Automatic Car Battery Charger Schematic Circuit Diagram

The Challenge of Summer Circuits and Indoor Batteries

In the realm of ‘all things outdoors,’ a Summer Circuits edition thrives. But amidst the sunny adventures, a pressing concern lingers indoors: the battery-powered circuits left neglected. As the warmth envelops the days, the family car often finds itself nestled in the garage, a beneficial respite for the owner, their bank account, and the air we all breathe. This hiatus aids in curbing CO2 emissions. Yet, when the time comes to revive the trusty vehicle, a troubling scenario unfolds.

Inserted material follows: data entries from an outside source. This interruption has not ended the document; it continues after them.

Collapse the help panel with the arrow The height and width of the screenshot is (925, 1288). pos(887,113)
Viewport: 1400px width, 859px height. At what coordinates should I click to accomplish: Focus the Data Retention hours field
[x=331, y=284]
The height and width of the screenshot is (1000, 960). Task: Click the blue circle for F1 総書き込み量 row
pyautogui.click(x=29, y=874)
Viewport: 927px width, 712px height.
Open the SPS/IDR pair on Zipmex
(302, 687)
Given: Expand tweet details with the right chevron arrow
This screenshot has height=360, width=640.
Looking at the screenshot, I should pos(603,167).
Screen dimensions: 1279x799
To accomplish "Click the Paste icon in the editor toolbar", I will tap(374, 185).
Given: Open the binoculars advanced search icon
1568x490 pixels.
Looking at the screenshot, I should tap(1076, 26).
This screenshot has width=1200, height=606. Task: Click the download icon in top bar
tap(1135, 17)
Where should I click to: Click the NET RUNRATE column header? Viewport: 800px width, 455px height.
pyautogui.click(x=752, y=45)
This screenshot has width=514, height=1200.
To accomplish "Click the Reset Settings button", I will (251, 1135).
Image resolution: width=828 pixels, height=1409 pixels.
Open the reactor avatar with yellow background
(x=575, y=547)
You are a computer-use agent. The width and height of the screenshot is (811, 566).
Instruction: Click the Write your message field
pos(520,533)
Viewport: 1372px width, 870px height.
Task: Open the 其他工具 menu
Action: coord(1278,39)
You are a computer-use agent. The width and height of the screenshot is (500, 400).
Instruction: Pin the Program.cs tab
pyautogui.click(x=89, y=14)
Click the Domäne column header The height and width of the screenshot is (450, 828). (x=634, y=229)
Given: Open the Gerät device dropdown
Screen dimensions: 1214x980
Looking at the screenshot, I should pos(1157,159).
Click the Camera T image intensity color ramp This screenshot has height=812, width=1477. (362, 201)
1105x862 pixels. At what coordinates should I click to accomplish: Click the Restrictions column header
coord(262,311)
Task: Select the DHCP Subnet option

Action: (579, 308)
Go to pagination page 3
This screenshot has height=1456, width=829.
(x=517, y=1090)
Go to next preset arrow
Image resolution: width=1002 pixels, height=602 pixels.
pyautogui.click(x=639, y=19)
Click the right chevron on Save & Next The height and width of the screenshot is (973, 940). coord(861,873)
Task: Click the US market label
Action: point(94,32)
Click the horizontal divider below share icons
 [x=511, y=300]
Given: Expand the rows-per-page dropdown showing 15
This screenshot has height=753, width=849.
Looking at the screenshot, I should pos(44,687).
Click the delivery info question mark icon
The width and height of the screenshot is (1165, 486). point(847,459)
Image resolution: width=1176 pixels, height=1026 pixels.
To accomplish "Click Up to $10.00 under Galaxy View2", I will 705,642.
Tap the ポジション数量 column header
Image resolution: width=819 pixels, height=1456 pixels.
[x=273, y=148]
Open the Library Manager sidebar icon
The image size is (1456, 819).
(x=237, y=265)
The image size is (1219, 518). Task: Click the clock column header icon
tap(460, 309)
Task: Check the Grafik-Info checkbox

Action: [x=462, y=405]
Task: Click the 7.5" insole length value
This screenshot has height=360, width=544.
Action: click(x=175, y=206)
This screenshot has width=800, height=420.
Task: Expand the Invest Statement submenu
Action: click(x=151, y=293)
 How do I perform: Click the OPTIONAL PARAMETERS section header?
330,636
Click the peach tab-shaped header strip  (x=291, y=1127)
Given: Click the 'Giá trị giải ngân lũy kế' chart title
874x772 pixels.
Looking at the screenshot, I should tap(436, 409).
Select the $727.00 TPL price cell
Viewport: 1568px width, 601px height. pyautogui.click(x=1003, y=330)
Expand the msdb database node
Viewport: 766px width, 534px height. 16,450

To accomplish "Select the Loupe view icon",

The battery, neglected during this reprieve, frequently exhibits alarming signs of depletion, sometimes rendering the engine utterly immobile.

The Modern Dilemma: Battery Maintenance in Contemporary Cars

In the contemporary automotive landscape, the traditional practice of pushstarting has become obsolete and infeasible. The crux of the matter lies in ensuring a well-charged battery, a gesture highly valued in this scenario. The prevalent solution of perpetually connecting an off-the-shelf charger, while seemingly practical, often falls short, unless one possesses a rare ‘electronic’ variant. The majority of economical chargers lack crucial regulation circuitry. Consequently, they pose a significant risk: overcharging the vehicle battery if left perpetually attached. This quandary necessitates an innovative approach. Thus, our proposed project emerges: constructing a charger designed to function as both a standard charger and a float charger. This dual-purpose device allows seamless permanent connection without jeopardizing the battery or inducing fears of overcharging. Remarkably, it achieves this feat without relying on costly or obscure components, making it an incredibly budget-friendly solution.

Understanding the Circuit Diagram

In this section, we delve into the circuit diagram of the charger. The voltage from the charger’s transformer is rectified by diodes D1 and D2 without smoothing, forming sinewave half-cycles that fall to zero 100 times per second. Thyristor THY2, triggered via resistor R4, charges the battery, with charging current limited by resistor R6, calculated as explained below.

Thyristor Operation and Battery Charging Process

This section explores how THY1 and THY2 function in tandem. THY2 charges the battery during half-cycles of the mains, except when THY1 is triggered. When the battery voltage reaches a certain threshold, THY1 triggers, gradually reducing charging current until it stops completely at full charge. LED1 indicates charging, while LED2 signifies full charge when THY1 is frequently triggered.

Component Selection and Adjustments

This section focuses on component selection and adjustments. R6, THY2, and TR1 must be chosen based on desired charger characteristics. R6 is calculated for maximum charging current but should not exceed 5 A due to circuit limitations. THY2 should be a 100-V type, 1½ to 2 times the desired charging current. The transformer’s power (P) in VA is given by P = 18 × 1.2 × I, where I is the maximum charging current in amps. Potentiometer P1 is adjusted to achieve a charging current close to the set maximum, balancing between float charging and the maximum current, ensuring optimal battery treatment.